The relationship between mass and environmental tolerances ranges was a solution back then for us wanting to avoid altering starting tolerances across different starts, though now that doesn’t seem to be an issue since we moved away from placing tolerance enzymes. It also allowed us to represent greater prokaryotic capacity to adapt to environmental conditions, which was something we wanted to represent.

If having ranges be altered dynamically by mass is an issue, another way to represent this is for eukaryotes/placing the nucleus to inherently have their tolerance range reduced by a notable amount to represent the effect of having more complex enzyme pathways. This would make it easier to balance for sure. The same thing can be done for reaching multicellularity/placing a binding agent, representing the additional sensitivity of multicellular enzymes.

Some other notes:

  • if possible, could be ideal to have the cold slow down processes. Other penalties can be represented by increased osmoregulation costs, with heat having that cost be more noted.
  • I do like the ranges vs bonuses dynamic you mention
  • If needed, we can represent shifting environmental tolerances by having more parts impact to tolerance ranges. For example, nitrogen-fixing parts can reduce tolerance to oxygen, and the same with sulfur.

Are you referring to:

? If so then I was simply referring to:

And in my mind I apparently added sliders to the list of GUI controls you were talking about.

I mean, such events need the player be able to manage them, and not lose the game if they don’t respond quickly and appropriately (though maybe in hard mode they could be more punishing). This isn’t specifically about this concept, but I feel like lately all suggestions have been ones that will increase the game difficulty significantly by introducing a lot more situations the player needs to read correctly in order to play effectively, which I think needs to be really carefully considered as we are close to microbe stage completion so the total amount of new player feedback we can still receive before calling microbe stage is complete is quite limited. And that’s why I want to go really conservatively on any ideas that increase the gameplay difficulty or learnability of the game for new players. But at the same time I’m totally in favour of systems that add depth, don’t need to be introduced to the player at the start, and where not interacting with the system doesn’t majorly screw over the player.

I think implementation-wise both are as difficult but there is a difference in how these can be explained to the players. At least the nucleus approach could probably just be in the tooltip, whereas the other one might need a tutorial for players to realize it. Kind of similar situation is how the organelle placement affects mass and thus speed, which isn’t really explained anywhere so some advanced players have recently discovered this and I’ve had to explain it to them.

1 Like

I think with this update mucocyst could play a more significant role, potentially even being able to develop into specific form that protects against Sunlight or Heat introducing more unique (night based) gameplay and allowing a simplier transition between different biomes.

1 Like

So dwelling on this more, I think it’s fine if we don’t have any inherent mass-related impact on tolerance ranges. Since some parts will have an inherent effect on tolerance ranges, more complex organisms will naturally progress towards specific ranges.

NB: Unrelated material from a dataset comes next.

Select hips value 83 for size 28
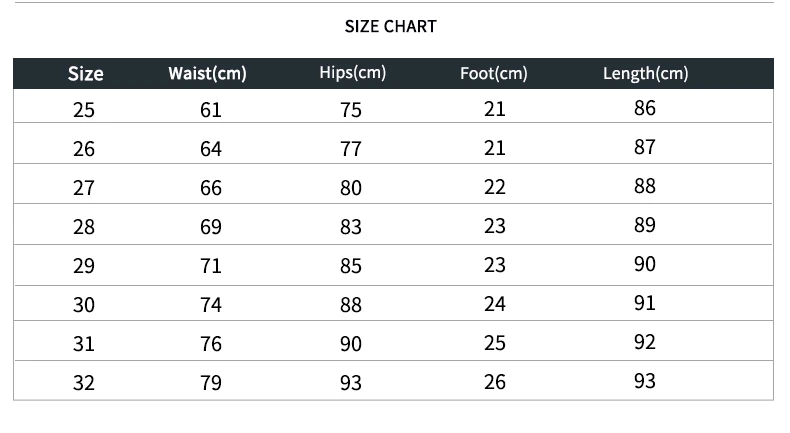 click(350, 227)
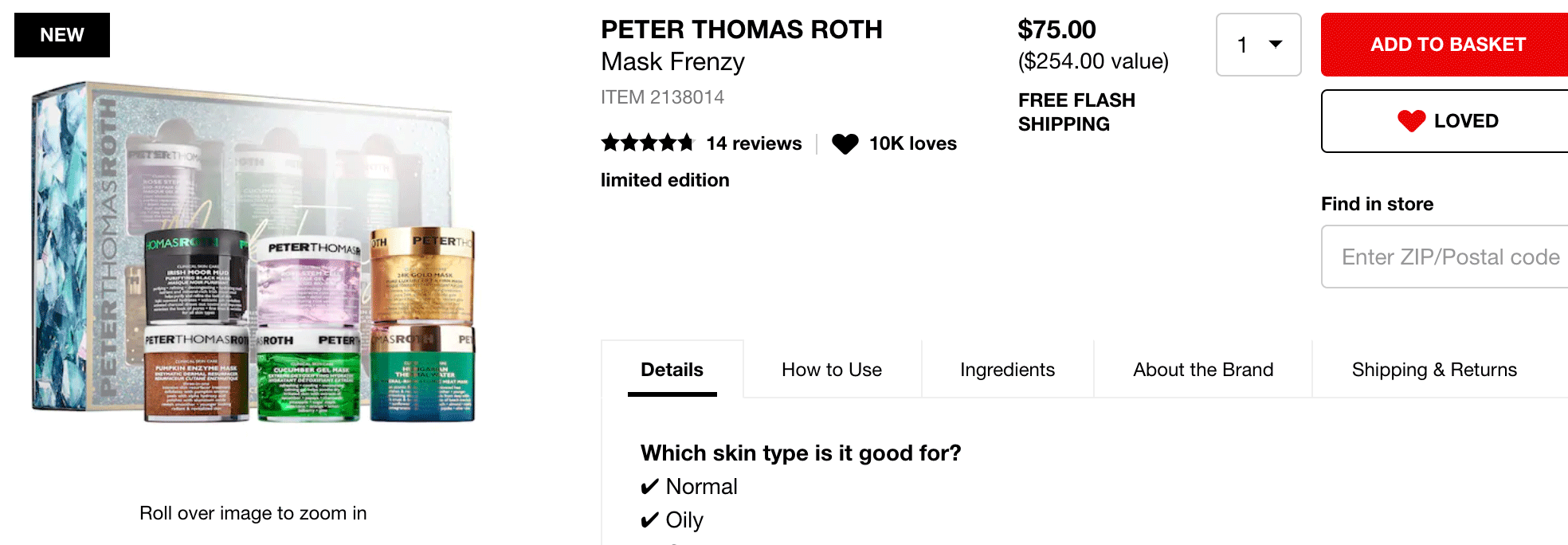Click the red heart in Loved button
1568x545 pixels.
click(1411, 121)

I think it would be nice to have certain parts, like nitrogen-fixing plastids and hydrogenase, work negatively with oxygen, necessitating more adaptations or actually incentivizing certain playstyles to seek anaerobic conditions as long as possible. So if that isn’t too difficult of a mechanic to implement, it could be a nice way to introduce a level of depth.

As to mucocyst, that could be interesting in relation to sunlight, as encasing yourself would protect yourself from inadequate conditions. However, beyond that since things like temperature and such don’t vary in a single life, I think such a thing would best be represented through auto-evo if implemented.